▶ _EXCERPTED DATA_

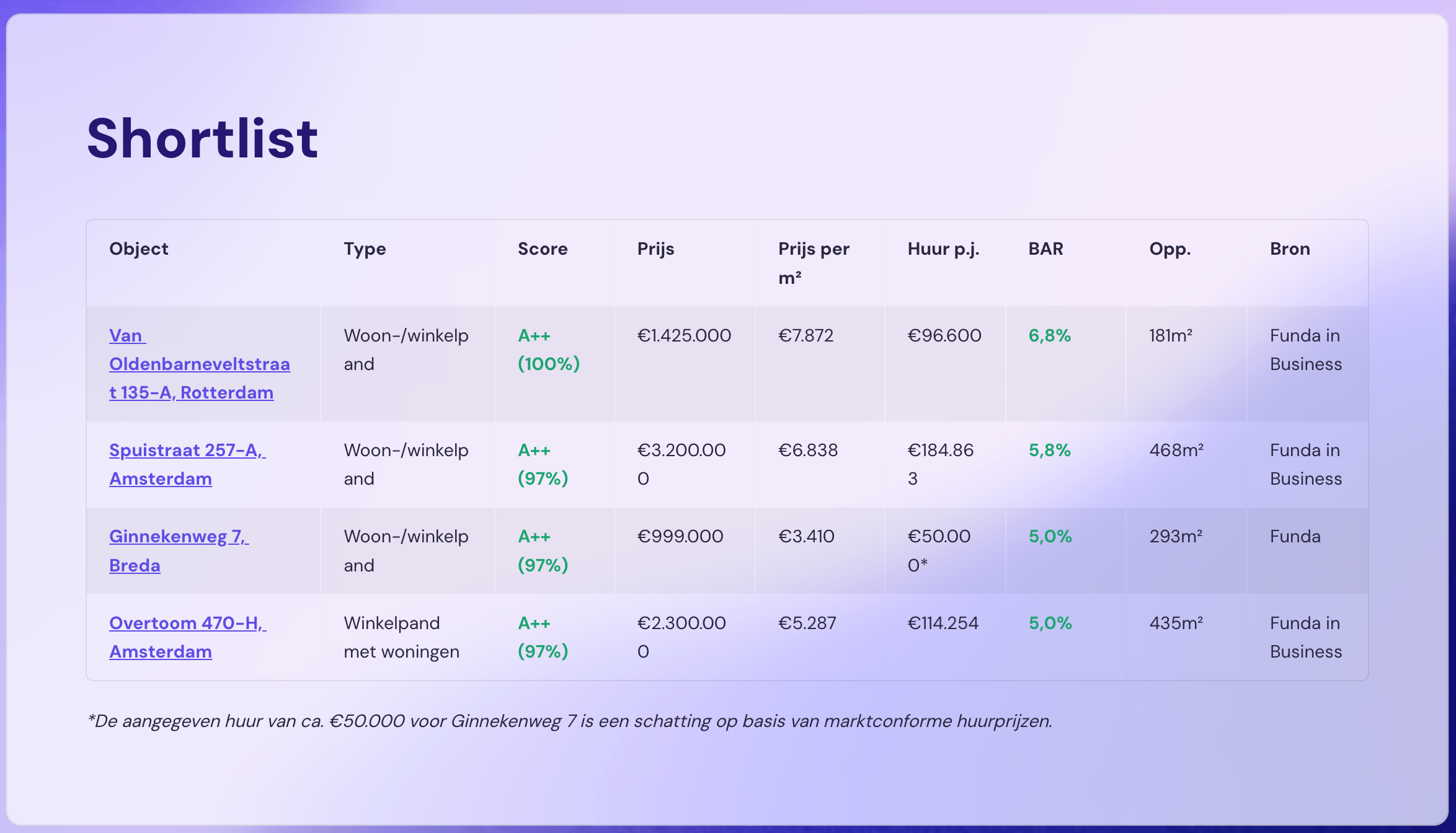Click the BAR column header

(1045, 249)
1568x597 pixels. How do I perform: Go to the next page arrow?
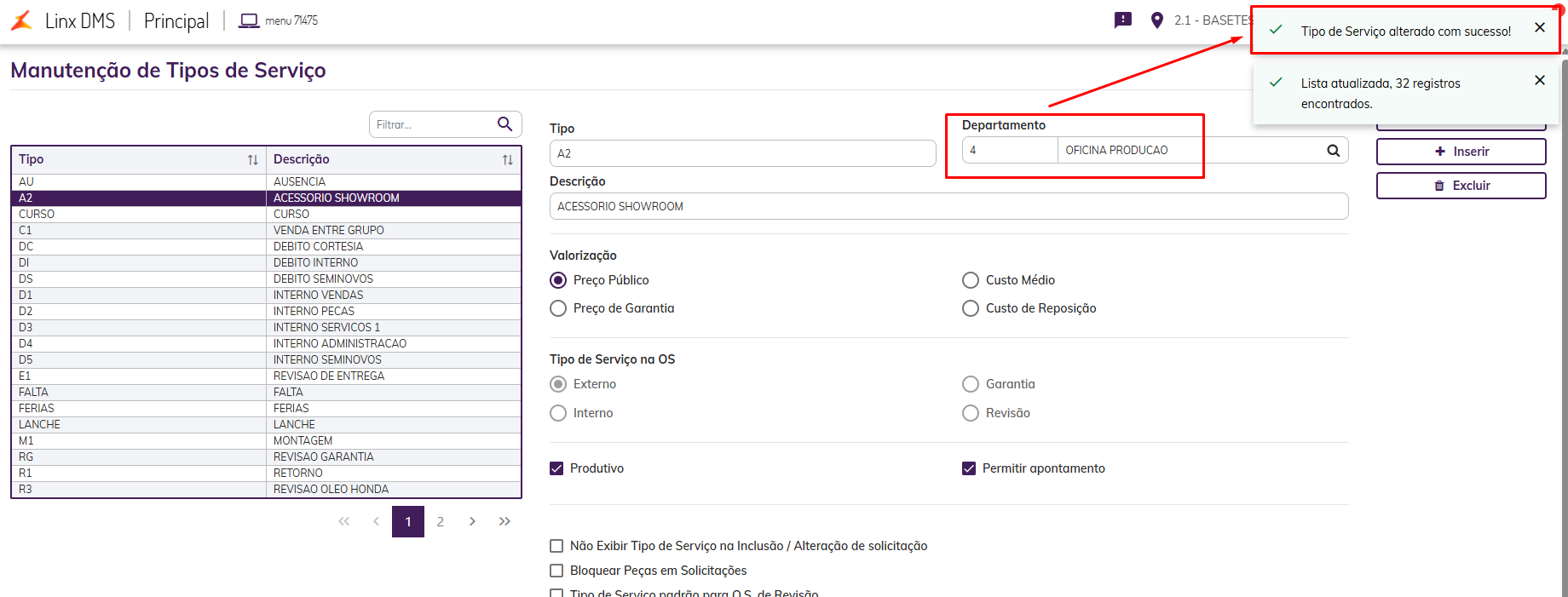[472, 521]
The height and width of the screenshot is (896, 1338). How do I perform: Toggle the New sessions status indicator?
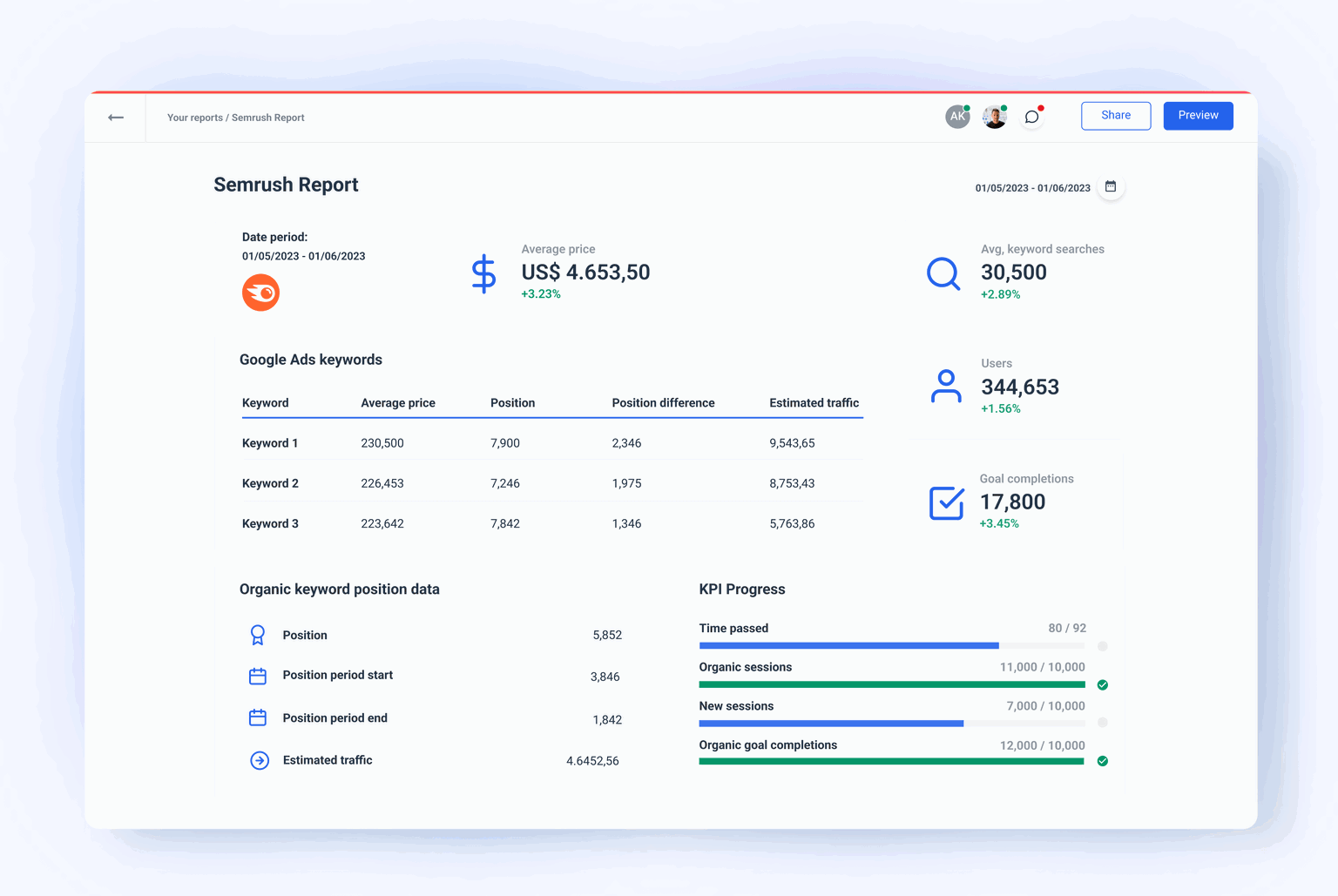1102,722
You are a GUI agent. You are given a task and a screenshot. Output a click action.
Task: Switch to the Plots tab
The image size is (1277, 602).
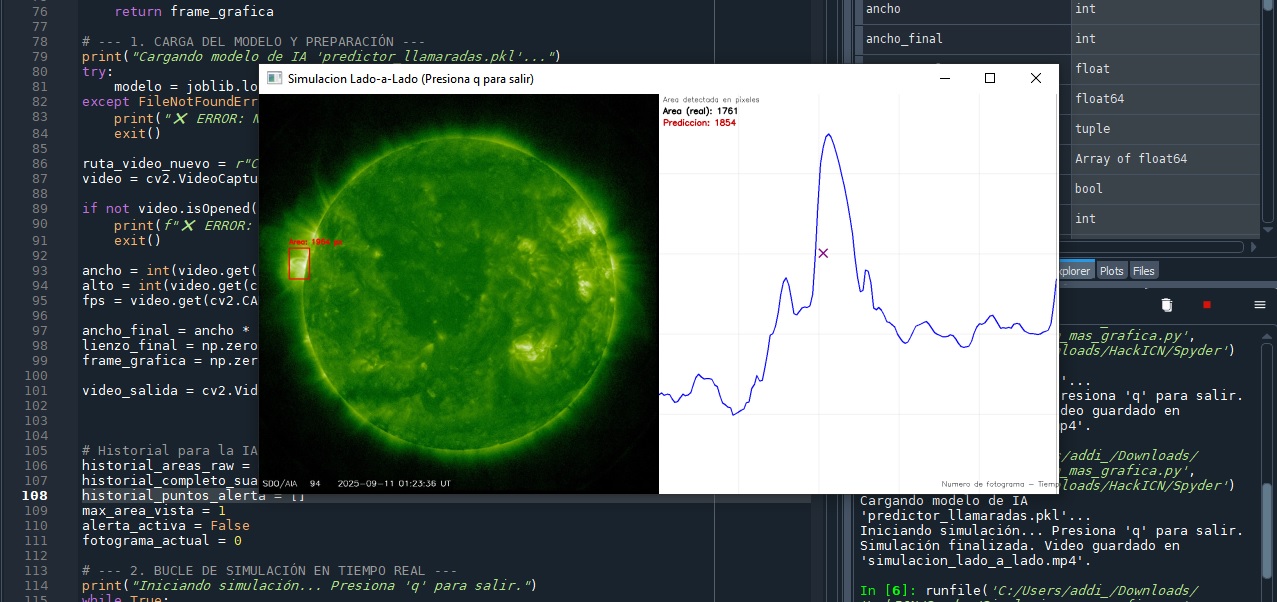coord(1110,270)
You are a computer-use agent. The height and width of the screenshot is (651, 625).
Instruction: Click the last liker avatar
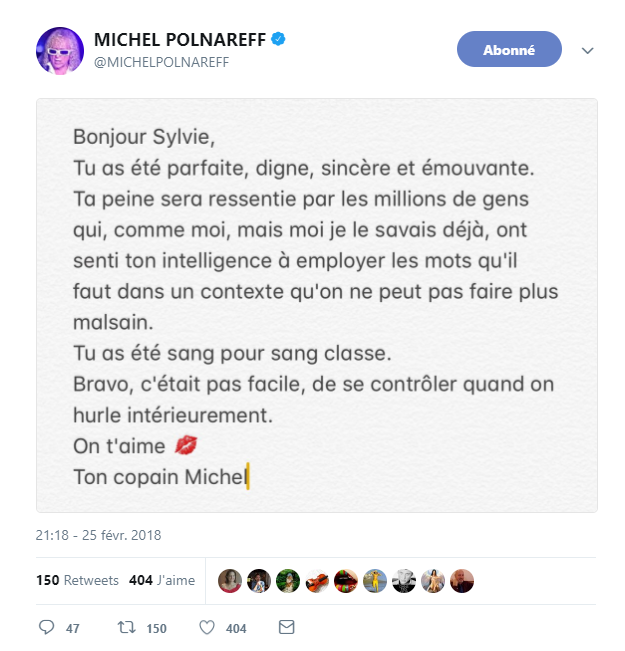click(x=462, y=580)
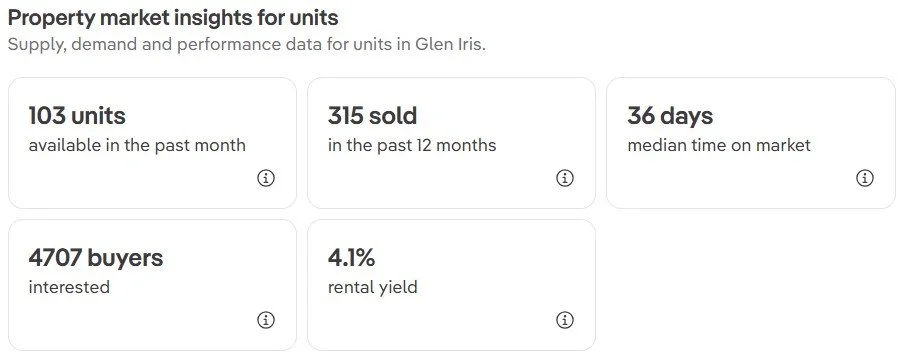Click '4707 buyers' headline figure
This screenshot has width=906, height=360.
coord(96,258)
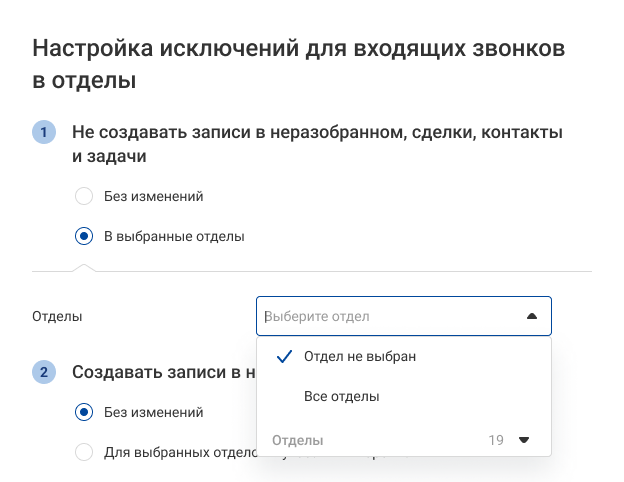Viewport: 624px width, 482px height.
Task: Click the step 1 number badge
Action: coord(45,133)
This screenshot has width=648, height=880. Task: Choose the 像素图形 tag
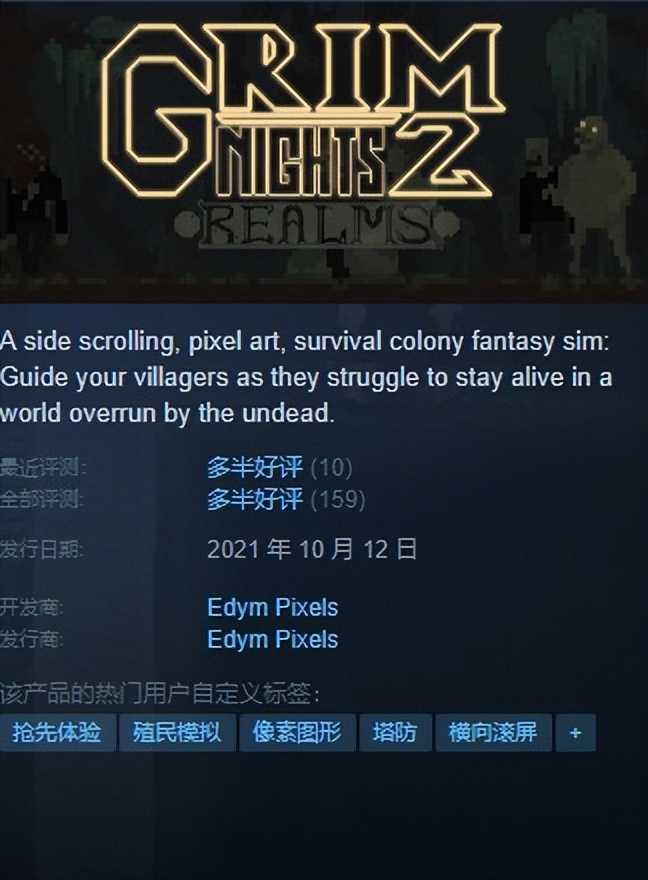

▶ _THE TASK_
Everything above from the line containing "The height and width of the screenshot is (896, 1338)." down to the line containing "You are a computer-use" is to be duplicated exactly, both lines included, and the pictures are to be omitted.

▶ _RESULT FOR THIS TASK_
The height and width of the screenshot is (896, 1338). How do I perform: Toggle the New sessions status indicator?
1102,722
You are a GUI agent. You are given a task and a screenshot. Output a click action.
Task: Switch to the Plots tab
The image size is (1277, 602).
coord(1110,270)
You are a computer-use agent. The height and width of the screenshot is (651, 625).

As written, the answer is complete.